Thursday, November 13, 2014, 8:00 am, Room 305

ZnO and its related semiconductors are remarkable multi-functional materials with a huge range of existing and emerging applications including transparent conducting oxides (TCO) and light emitting diodes (LED). In order to obtain physical properties required for such applications, control of the crystallinity (grain size, crystal axis alignment, crystal defects) is of great importance. We have recently developed a new fabrication method based on magnetron sputtering, “Impurity mediated crystallization (IMC)”, where crystal nucleation and the growth are controlled by impurity atoms adsorbed on the film surface [1,2]. Here we demonstrate sputtering deposition of two kinds of ZnO films by utilizing buffer layers fabricated via IMC method. One is polycrystalline TCO films fabricated on glass substrates, and the other is single crystalline films on sapphire substrates for LED applications. Effects of impurity during the crystal growth of ZnO are studied by observing the evolution of film morphology by means of atomic force microscopy (AFM).

IMC-ZnO buffer layers have enabled fabrication of single-crystalline ZnO films even on large lattice-mismatched (18%) sapphire substrates by a conventional sputtering method.
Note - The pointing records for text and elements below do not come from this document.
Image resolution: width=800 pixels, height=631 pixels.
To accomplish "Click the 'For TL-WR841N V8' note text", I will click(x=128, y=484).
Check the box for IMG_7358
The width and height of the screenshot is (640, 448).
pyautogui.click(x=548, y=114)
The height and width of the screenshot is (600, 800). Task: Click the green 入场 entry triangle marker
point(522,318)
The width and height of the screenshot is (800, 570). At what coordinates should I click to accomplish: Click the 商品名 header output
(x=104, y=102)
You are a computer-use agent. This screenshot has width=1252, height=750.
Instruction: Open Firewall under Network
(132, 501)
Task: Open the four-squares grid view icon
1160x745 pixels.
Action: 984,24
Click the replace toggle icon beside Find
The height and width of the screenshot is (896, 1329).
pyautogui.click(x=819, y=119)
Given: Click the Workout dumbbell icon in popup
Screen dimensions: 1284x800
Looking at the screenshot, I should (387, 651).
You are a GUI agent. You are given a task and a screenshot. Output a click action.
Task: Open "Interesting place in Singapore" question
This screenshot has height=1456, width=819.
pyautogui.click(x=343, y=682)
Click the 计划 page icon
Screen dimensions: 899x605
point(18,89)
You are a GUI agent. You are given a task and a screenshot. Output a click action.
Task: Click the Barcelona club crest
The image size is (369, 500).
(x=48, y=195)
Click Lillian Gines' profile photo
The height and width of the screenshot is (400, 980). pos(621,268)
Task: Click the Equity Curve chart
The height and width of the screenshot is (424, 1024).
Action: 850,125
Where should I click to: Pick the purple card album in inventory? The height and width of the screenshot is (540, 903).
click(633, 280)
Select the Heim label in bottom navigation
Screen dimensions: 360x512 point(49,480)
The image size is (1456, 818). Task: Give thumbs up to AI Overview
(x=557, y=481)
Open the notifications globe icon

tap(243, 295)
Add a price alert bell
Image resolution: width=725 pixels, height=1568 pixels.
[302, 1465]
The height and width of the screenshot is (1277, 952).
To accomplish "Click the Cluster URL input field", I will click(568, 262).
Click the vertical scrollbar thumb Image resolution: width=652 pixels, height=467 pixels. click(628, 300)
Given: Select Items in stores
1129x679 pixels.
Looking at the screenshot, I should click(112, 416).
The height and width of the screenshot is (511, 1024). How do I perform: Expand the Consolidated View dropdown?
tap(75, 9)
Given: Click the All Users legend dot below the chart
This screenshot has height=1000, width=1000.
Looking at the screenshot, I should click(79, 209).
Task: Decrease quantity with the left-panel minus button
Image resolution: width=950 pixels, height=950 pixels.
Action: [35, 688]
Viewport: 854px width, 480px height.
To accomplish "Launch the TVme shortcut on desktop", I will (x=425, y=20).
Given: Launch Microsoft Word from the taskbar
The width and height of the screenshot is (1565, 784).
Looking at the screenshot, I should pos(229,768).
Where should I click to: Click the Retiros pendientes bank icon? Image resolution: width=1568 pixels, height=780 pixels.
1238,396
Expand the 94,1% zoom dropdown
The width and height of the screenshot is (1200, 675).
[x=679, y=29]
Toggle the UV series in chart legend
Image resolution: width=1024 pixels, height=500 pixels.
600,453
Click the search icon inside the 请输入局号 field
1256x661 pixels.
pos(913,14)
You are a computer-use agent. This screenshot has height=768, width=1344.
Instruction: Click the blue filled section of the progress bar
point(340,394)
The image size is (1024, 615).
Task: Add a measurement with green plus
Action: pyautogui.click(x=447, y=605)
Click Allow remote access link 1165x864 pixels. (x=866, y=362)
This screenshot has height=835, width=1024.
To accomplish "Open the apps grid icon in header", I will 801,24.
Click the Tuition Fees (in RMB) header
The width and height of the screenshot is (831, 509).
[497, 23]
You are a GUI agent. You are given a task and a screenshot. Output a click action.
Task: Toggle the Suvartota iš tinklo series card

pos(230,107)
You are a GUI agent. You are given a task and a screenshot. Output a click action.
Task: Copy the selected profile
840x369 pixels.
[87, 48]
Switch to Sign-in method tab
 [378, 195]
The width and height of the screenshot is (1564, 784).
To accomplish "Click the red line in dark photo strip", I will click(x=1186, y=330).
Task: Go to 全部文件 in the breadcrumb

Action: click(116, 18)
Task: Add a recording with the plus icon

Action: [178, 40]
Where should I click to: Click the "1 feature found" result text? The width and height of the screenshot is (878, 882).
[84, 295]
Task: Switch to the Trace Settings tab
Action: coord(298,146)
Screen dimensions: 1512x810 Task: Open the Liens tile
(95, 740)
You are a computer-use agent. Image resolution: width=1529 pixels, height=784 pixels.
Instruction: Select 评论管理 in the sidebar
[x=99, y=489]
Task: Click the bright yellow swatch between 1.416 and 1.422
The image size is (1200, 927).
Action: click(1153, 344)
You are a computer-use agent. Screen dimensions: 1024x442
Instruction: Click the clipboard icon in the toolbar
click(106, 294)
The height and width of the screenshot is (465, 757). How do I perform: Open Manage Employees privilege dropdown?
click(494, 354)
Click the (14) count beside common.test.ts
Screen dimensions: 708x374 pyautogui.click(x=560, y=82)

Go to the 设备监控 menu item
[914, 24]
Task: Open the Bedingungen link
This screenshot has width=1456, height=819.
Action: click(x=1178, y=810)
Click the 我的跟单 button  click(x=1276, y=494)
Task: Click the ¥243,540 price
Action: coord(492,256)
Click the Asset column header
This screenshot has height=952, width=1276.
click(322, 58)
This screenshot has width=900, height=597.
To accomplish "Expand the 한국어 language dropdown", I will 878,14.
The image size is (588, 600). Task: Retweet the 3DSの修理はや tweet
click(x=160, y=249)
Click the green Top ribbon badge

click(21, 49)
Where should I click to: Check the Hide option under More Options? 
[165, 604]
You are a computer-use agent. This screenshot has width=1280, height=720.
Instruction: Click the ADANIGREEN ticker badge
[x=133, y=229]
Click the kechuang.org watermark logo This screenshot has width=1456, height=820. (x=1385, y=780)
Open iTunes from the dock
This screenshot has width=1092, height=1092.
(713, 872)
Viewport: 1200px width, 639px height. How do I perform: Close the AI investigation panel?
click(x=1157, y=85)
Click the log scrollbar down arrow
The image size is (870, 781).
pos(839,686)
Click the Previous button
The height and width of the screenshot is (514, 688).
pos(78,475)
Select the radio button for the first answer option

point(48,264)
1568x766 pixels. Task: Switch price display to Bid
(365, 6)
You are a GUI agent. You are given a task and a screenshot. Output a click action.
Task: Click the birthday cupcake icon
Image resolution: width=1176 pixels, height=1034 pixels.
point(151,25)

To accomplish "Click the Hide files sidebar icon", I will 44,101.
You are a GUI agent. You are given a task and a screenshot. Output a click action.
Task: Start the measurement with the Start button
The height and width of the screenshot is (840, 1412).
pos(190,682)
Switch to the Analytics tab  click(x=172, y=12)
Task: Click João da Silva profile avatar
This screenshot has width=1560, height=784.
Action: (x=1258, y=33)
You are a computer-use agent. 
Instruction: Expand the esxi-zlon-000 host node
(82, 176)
The ZnO films have atomically-flat surfaces with steps of 0.26nm-hight, corresponding to a half of c-axis length of ZnO. AFM observation of IMC-ZnO buffer layers revealed that impurity atoms inhibit the crystal growth and thus increase in the grain density, which reduce the strain energy caused by the large lattice mismatch between ZnO and sapphire. IMC-ZnO buffer layers have also improved the film quality of ZnO based TCO fabricated on glass substrates. The most remarkable effect is a reduction in the resistivity of the films thinner than 100 nm. The resistivity of ZnO:Al films fabricated by conventional sputtering increases substantially from 6.3×10^-4 W×cm to 1.5×10^-3 W×cm with decreasing the film thickness from 100 nm to 20 nm, while the resistivity of ZnO:Al films with IMC buffer layers is low of 2.8-3.2×10^-4 W×cm in the thickness range 20-100 nm. The role of impurity here is to suppress the nucleation and allow the crystal growth with larger grains from the very early stage of deposition.

We believe that IMC method will not only accelerate the commercialization of ZnO in optoelectronic devices but also open up a new pathway for development of other oxide semiconductors, some examples of which including In₂O₃:Sn will be presented at the conference.

This work was partially supported by JSPS (25630127), JST-PRESTO, and AOARD.

[1] N. Itagaki, et al., Appl. Phys. Express 4 (2011) 011101. [2] K. Kuwahara, et al., Thin Solid Films 520 (2012) 4507.